Extract to read:
........

BIOLOGICAL MODULATION OF GLACIAL-INTERGLACIAL VARIATIONS IN SEDIMENT TRANSPORT AND HILLSLOPE EVOLUTION
Here, we use coupled analyses of soil stratigraphy, tephra concentration and distribution, and topographic data, to reconstruct the glacial-interglacial evolution of a loess-mantled hillslope/unchanneled valley sequence along the Charwell River, South Island, New Zealand. Palynological data suggest that deep-rooted grasses covering the slopes during the last glaciation were replaced by shrublands in the Pleistocene/Holocene transition, and finally by podocarp and beech forest in the early Holocene. Paleo-hillslope profiles constructed from soil stratigraphic data indicate that relatively flat, locally incised forms existed before deposition of the uppermost loess sheet (L1), which is inferred to be a late Marine Isotope Stage (MIS) 3 to MIS 2 deposit. In contrast, the current topography following over 9 ky of forest colonization is broadly convex. This morphological transformation and the pattern of redistributed of glass grains from a 26.5 ka tephra layer within loess sheet L1 are consistent with accelerated transport and mixing of soils within the upper 0.5 m by tree uprooting, root growth, and turnover.
Phytolith analysis of a 7 m continuous core in the adjacent unchanneled valley records colluvial deposition under alternating grassland and forest regimes over more than one glacial-interglacial cycle. Luminescence dating of the core will allow us to quantify how infilling rates have varied through glacial-interglacial cycles and test the notion that forest colonization accelerated rates of transport via bioturbation. Given these findings, anthropogenic and short-term climate controls on forest cover will profoundly affect the redistribution of sediment and soil organic carbon in low-order basins.

........

What you need to do:
A. In the passage on hillslope evolution, change "forest" to "woodland" while reproducing the part starting with "Phytolith analysis of" and going on through "in low-order basins.".
B. Answer these questions from the passage on hillslope evolution.
(i) Along which river does the studied hillslope/unchanneled valley sequence lie?
(ii) What is the age of the tephra layer within loess sheet L1?
(iii) How long is the continuous core used for phytolith analysis?
Use only the passage on hillslope evolution to complete this work.

........

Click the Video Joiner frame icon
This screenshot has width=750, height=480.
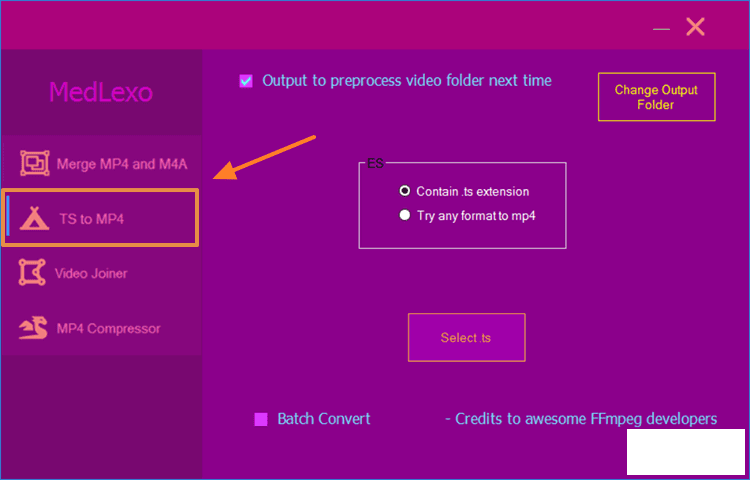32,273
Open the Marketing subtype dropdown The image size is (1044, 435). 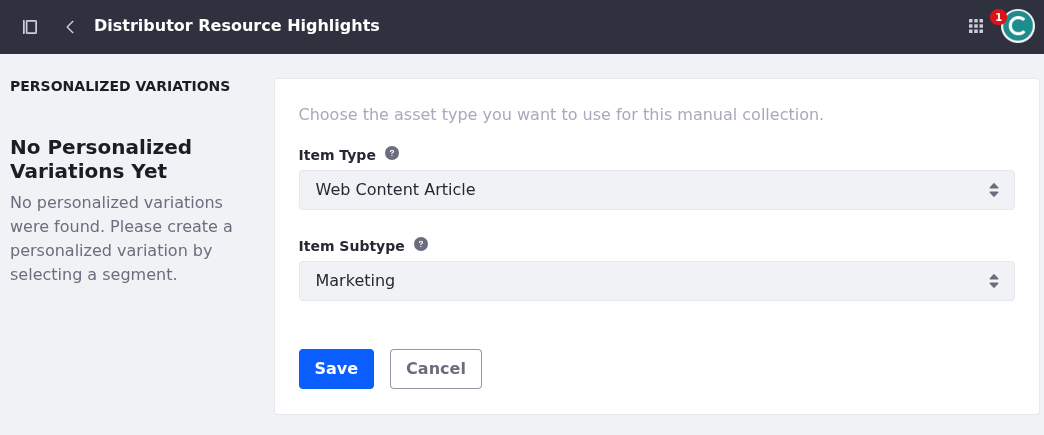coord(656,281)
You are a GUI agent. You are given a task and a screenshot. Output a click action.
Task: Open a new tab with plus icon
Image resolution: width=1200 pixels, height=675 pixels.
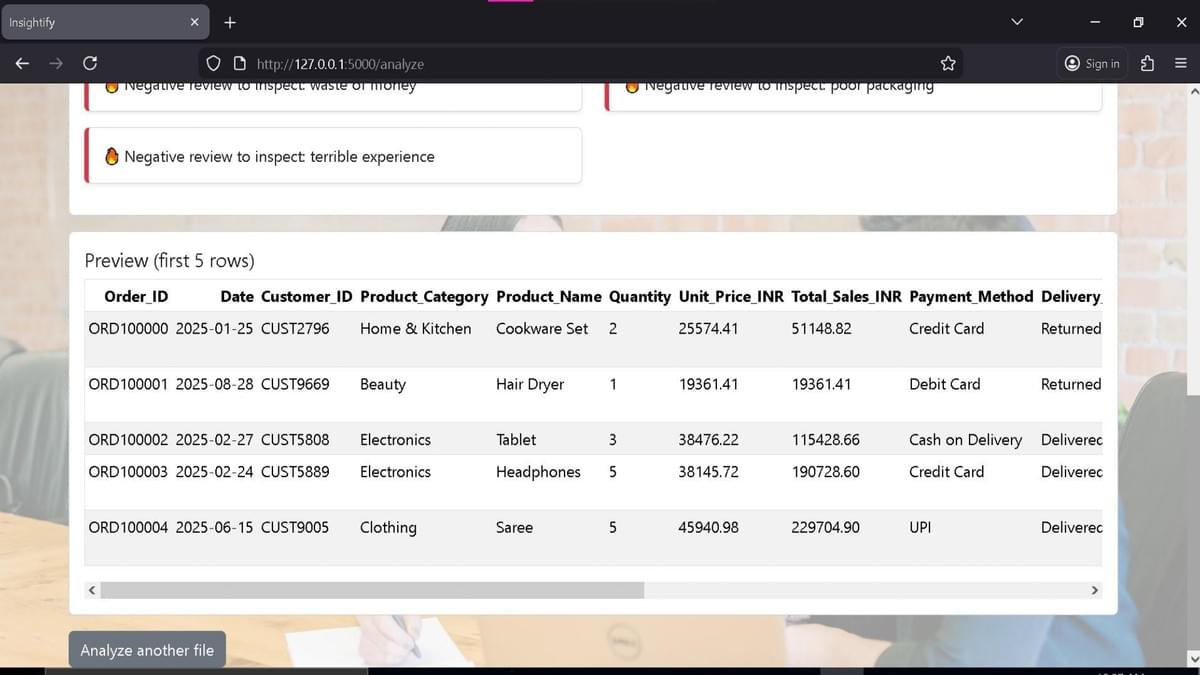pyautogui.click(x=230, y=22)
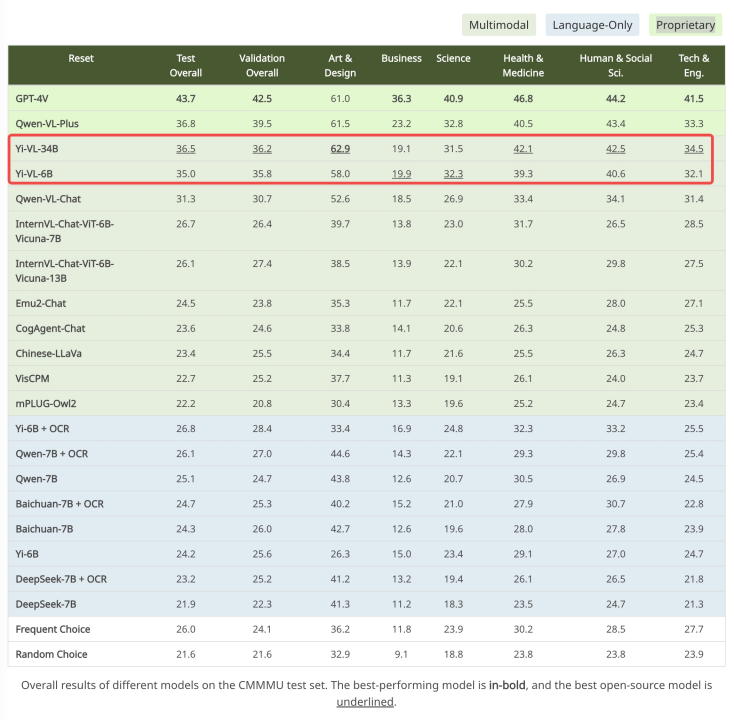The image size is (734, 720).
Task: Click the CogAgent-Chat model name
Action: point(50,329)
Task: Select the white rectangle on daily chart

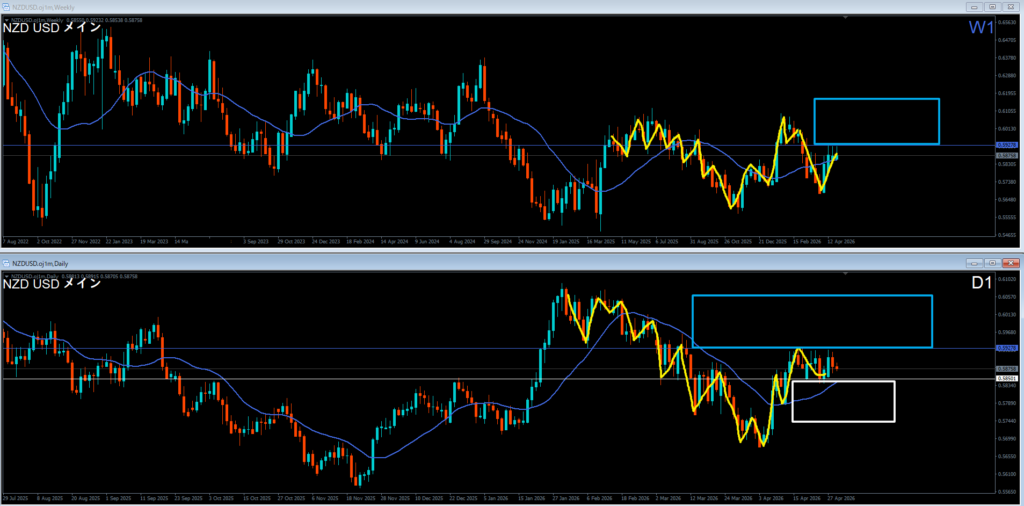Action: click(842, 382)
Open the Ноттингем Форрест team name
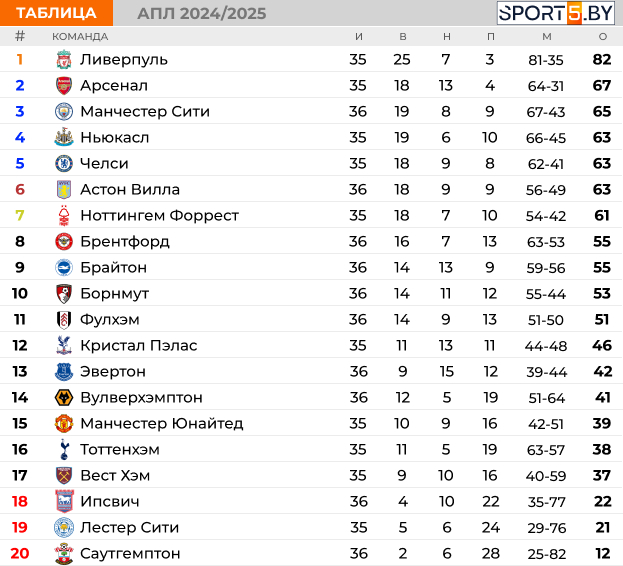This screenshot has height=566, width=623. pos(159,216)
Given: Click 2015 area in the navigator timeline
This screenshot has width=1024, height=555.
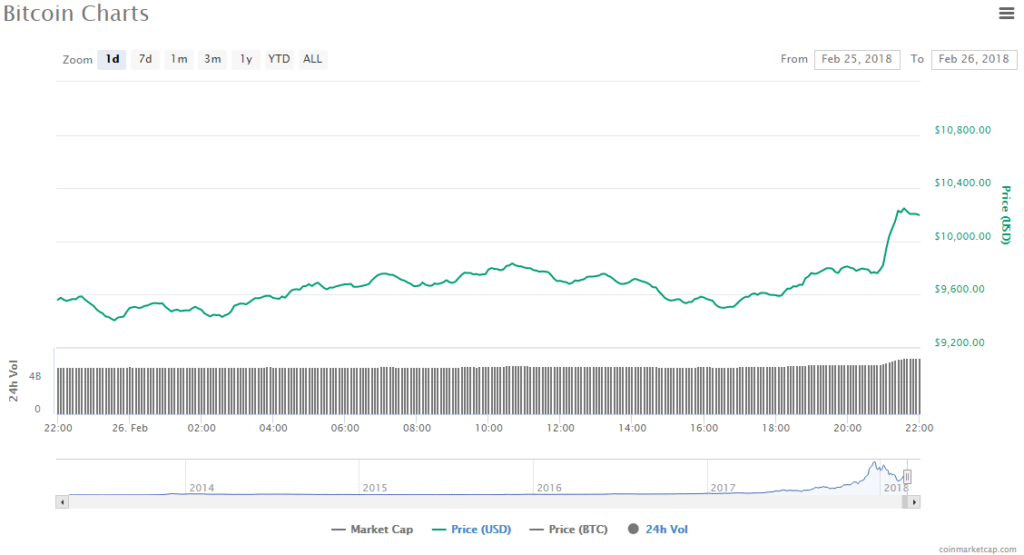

........

Exercise answers:
A.
Phytolith analysis of a 7 m continuous core in the adjacent unchanneled valley records colluvial deposition under alternating grassland and woodland regimes over more than one glacial-interglacial cycle. Luminescence dating of the core will allow us to quantify how infilling rates have varied through glacial-interglacial cycles and test the notion that woodland colonization accelerated rates of transport via bioturbation. Given these findings, anthropogenic and short-term climate controls on woodland cover will profoundly affect the redistribution of sediment and soil organic carbon in low-order basins.

B.
(i) The Charwell River, South Island, New Zealand.
(ii) 26.5 ka.
(iii) 7 m.